张量并行 - torch.distributed.tensor.parallel

张量并行性（TP）基于PyTorch分布式张量（DTensor）构建，并提供了多种并行风格：列式、行式和序列并行。

警告

张量并行API处于试验阶段，可能随时发生变化。

使用张量并行化来并行化你的nn.Module的入口点是：

torch.distributed.tensor.parallel.parallelize_module(module, device_mesh, parallelize_plan)[源代码]

在 PyTorch 中应用张量并行性的方法是根据用户指定的计划并行化模块或子模块。

我们依据 parallelize_plan 对模块或子模块进行并行处理。parallelize_plan 中包含 ParallelStyle，它指明了用户期望的并行方式。

用户还可以为每个模块的完全限定名称（FQN）指定不同的并行样式。

注意，parallelize_module 只接受一维的 DeviceMesh。如果你有一个二维或 N 维的 DeviceMesh，需要先将其切片为一维子 DeviceMesh，然后再传递给此 API（例如 device_mesh["tp"]）。

参数

module (nn.Module) – 需要进行并行处理的模块。
device_mesh (DeviceMesh) – 用于描述 DTensor 设备拓扑结构的对象。
parallelize_plan (Union[ParallelStyle, Dict[str, ParallelStyle]]) – 用于模块并行化的计划。它可以是一个包含张量并行输入/输出准备方式的 ParallelStyle 对象，也可以是模块 FQN 和其对应的 ParallelStyle 对象组成的字典。

提取资料:
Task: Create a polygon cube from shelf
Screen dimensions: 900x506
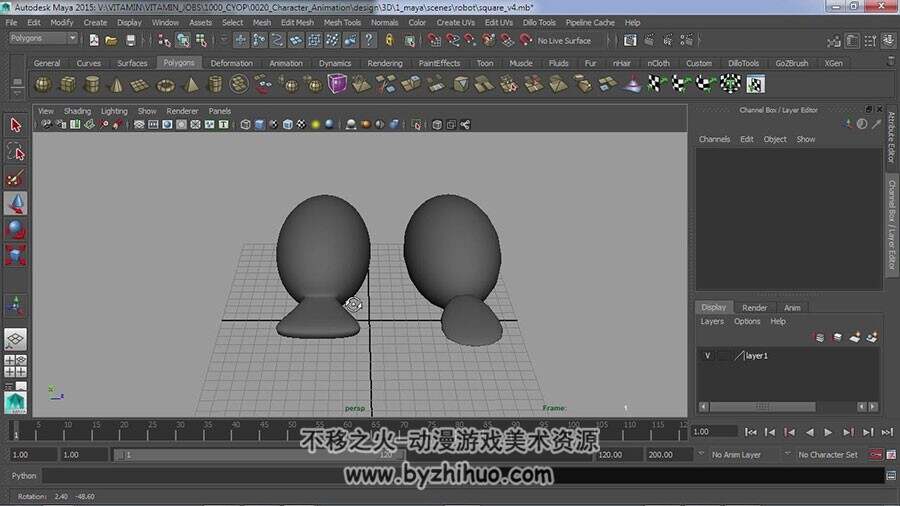Action: click(67, 84)
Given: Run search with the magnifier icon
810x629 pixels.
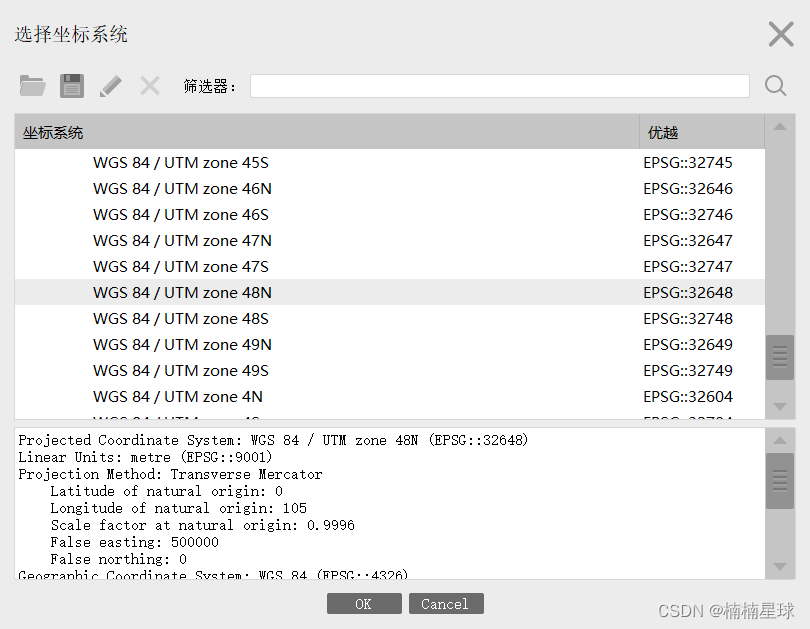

执行事项:
1. 请原样输出张量并行文档的全文。
2. 将各数据行中的“magnifier icon”替换为“search icon”，其余内容一律不变，并重新给出全部数据行；答复中省略图片。
张量并行文档与各数据行相互独立，彼此无关。

书面答复:
1.
张量并行 - torch.distributed.tensor.parallel

张量并行性（TP）基于PyTorch分布式张量（DTensor）构建，并提供了多种并行风格：列式、行式和序列并行。

警告

张量并行API处于试验阶段，可能随时发生变化。

使用张量并行化来并行化你的nn.Module的入口点是：

torch.distributed.tensor.parallel.parallelize_module(module, device_mesh, parallelize_plan)[源代码]

在 PyTorch 中应用张量并行性的方法是根据用户指定的计划并行化模块或子模块。

我们依据 parallelize_plan 对模块或子模块进行并行处理。parallelize_plan 中包含 ParallelStyle，它指明了用户期望的并行方式。

用户还可以为每个模块的完全限定名称（FQN）指定不同的并行样式。

注意，parallelize_module 只接受一维的 DeviceMesh。如果你有一个二维或 N 维的 DeviceMesh，需要先将其切片为一维子 DeviceMesh，然后再传递给此 API（例如 device_mesh["tp"]）。

参数

module (nn.Module) – 需要进行并行处理的模块。
device_mesh (DeviceMesh) – 用于描述 DTensor 设备拓扑结构的对象。
parallelize_plan (Union[ParallelStyle, Dict[str, ParallelStyle]]) – 用于模块并行化的计划。它可以是一个包含张量并行输入/输出准备方式的 ParallelStyle 对象，也可以是模块 FQN 和其对应的 ParallelStyle 对象组成的字典。

2.
Task: Create a polygon cube from shelf
Screen dimensions: 900x506
Action: click(67, 84)
Given: Run search with the search icon
810x629 pixels.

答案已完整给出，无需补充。